Raw records
....................
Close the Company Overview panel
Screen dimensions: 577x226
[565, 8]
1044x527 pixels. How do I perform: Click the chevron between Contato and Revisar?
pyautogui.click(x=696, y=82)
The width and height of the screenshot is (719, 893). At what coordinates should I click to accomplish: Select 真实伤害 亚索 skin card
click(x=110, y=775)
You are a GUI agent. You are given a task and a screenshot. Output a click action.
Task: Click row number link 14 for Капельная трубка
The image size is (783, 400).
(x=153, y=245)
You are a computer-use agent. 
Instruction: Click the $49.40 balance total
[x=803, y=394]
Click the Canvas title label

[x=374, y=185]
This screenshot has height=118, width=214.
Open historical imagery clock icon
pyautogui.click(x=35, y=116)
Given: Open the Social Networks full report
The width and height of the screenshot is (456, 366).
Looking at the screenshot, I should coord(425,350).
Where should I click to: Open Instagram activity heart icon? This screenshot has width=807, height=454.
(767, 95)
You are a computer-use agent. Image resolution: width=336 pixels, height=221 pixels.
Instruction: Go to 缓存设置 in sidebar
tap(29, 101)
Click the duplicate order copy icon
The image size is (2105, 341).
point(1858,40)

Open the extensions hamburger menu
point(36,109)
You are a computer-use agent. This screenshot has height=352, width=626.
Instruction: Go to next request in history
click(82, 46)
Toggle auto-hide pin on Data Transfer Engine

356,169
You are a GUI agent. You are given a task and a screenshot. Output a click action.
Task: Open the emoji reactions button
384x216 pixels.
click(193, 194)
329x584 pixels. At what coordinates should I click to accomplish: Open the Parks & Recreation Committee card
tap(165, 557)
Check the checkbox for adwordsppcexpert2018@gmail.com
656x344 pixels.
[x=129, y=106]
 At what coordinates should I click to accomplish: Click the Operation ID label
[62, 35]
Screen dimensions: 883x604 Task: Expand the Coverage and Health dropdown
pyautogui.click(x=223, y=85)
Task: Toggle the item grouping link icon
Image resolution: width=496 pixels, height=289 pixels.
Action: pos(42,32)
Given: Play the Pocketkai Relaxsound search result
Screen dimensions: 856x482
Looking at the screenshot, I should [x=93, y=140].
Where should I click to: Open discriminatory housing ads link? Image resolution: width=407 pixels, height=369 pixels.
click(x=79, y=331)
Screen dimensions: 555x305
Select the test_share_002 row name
....................
WHAT NEEDS TO BE DONE: Put every line of the items above into a JSON list of strings, one string per line, and leave out blank lines.

THE OUTPUT:
[
  "Close the Company Overview panel",
  "Screen dimensions: 577x226",
  "[565, 8]",
  "1044x527 pixels. How do I perform: Click the chevron between Contato and Revisar?",
  "pyautogui.click(x=696, y=82)",
  "The width and height of the screenshot is (719, 893). At what coordinates should I click to accomplish: Select 真实伤害 亚索 skin card",
  "click(x=110, y=775)",
  "You are a GUI agent. You are given a task and a screenshot. Output a click action.",
  "Task: Click row number link 14 for Капельная трубка",
  "The image size is (783, 400).",
  "(x=153, y=245)",
  "You are a computer-use agent. ",
  "Instruction: Click the $49.40 balance total",
  "[x=803, y=394]",
  "Click the Canvas title label",
  "[x=374, y=185]",
  "This screenshot has height=118, width=214.",
  "Open historical imagery clock icon",
  "pyautogui.click(x=35, y=116)",
  "Given: Open the Social Networks full report",
  "The width and height of the screenshot is (456, 366).",
  "Looking at the screenshot, I should coord(425,350).",
  "Where should I click to: Open Instagram activity heart icon? This screenshot has width=807, height=454.",
  "(767, 95)",
  "You are a computer-use agent. Image resolution: width=336 pixels, height=221 pixels.",
  "Instruction: Go to 缓存设置 in sidebar",
  "tap(29, 101)",
  "Click the duplicate order copy icon",
  "The image size is (2105, 341).",
  "point(1858,40)",
  "Open the extensions hamburger menu",
  "point(36,109)",
  "You are a computer-use agent. This screenshot has height=352, width=626.",
  "Instruction: Go to next request in history",
  "click(82, 46)",
  "Toggle auto-hide pin on Data Transfer Engine",
  "356,169",
  "You are a GUI agent. You are given a task and a screenshot. Output a click action.",
  "Task: Open the emoji reactions button",
  "384x216 pixels.",
  "click(193, 194)",
  "329x584 pixels. At what coordinates should I click to accomplish: Open the Parks & Recreation Committee card",
  "tap(165, 557)",
  "Check the checkbox for adwordsppcexpert2018@gmail.com",
  "656x344 pixels.",
  "[x=129, y=106]",
  " At what coordinates should I click to accomplish: Click the Operation ID label",
  "[62, 35]",
  "Screen dimensions: 883x604 Task: Expand the Coverage and Health dropdown",
  "pyautogui.click(x=223, y=85)",
  "Task: Toggle the item grouping link icon",
  "Image resolution: width=496 pixels, height=289 pixels.",
  "Action: pos(42,32)",
  "Given: Play the Pocketkai Relaxsound search result",
  "Screen dimensions: 856x482",
  "Looking at the screenshot, I should [x=93, y=140].",
  "Where should I click to: Open discriminatory housing ads link? Image resolution: width=407 pixels, height=369 pixels.",
  "click(x=79, y=331)",
  "Screen dimensions: 555x305",
  "Select the test_share_002 row name"
]